If you had built these savings up in an offset account, no problem, simply use the funds and the $800,000 mortgage against your previous home will be tax deductible provided the old property generates taxable income.
However had you instead paid that $300,000 directly off the home loan, when you redraw that, the tax deductible portion will now only be $500,000. The extra $300,000 of debt will no longer be tax deductible because the tax office would consider that the purpose that these newly borrowed monies have been put is into an asset that does not generate taxable income and therefore any expense related to that debt is not tax deductible.
Now as I said at the beginning, mathematically when you’re depositing your savings and sitting them either in an offset account or directly within the mortgage and having it available as redraw, it is the same result. And for most people, their current home will never become a rental property. But given there is no penalty for using the offset account, why wouldn’t you at least have that option available to you?

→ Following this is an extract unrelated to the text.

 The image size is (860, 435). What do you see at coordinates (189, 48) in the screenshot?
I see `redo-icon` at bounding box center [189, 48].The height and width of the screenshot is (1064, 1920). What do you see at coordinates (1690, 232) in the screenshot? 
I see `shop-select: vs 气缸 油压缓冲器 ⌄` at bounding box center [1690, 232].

A secondary lesser reason why you may prefer to use an offset rather than a redraw arrangement is that for some loans there is a minimum permitted redraw amount. It might be $1,000 or $5,000 for instance. This introduces inflexibility into the equation. What if you only wanted to get $500 out? You don’t have this inflexibility with an offset account.
So can we say that all savings should go to an offset account in preference to simply paying them off your mortgage and having them available via redraw? Well not quite. Often the lowest cost loans don’t have offset account facilities. They are typically very stripped down products with minimal bells and whistles. It could therefore be that taking out a home loan that offers an offset account is costing you more money relative to one that does not. These very bare bones basic home loans typically have other drawbacks beyond the lack of an offset account such that the availability of an offset account alone may not be the sole reason to go for a more fully featured loan product, but certainly as the borrower you would want to do your numbers and check this. The more fully featured loans could have a higher interest rate, a higher monthly fee, or both.

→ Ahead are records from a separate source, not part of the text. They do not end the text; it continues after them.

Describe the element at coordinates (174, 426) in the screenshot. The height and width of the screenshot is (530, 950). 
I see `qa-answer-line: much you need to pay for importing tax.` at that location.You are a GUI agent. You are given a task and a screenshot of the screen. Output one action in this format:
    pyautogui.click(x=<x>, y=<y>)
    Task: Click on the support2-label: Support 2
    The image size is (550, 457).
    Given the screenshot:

Before we wind this one up, we should just step back a moment and consider whether an offset account or redraw capacity makes sense for your savings in the first place.
These are a great place to house savings where you require liquidity and accessability. For longer term savings however it is likely that investing in growth assets such as shares and property will deliver a better outcome. This is especially the case whilst interest rates are low. If you have significant savings built up and sitting against your mortgage, consider how that aligns with your long-term goals and whether you are putting these to their best possible use.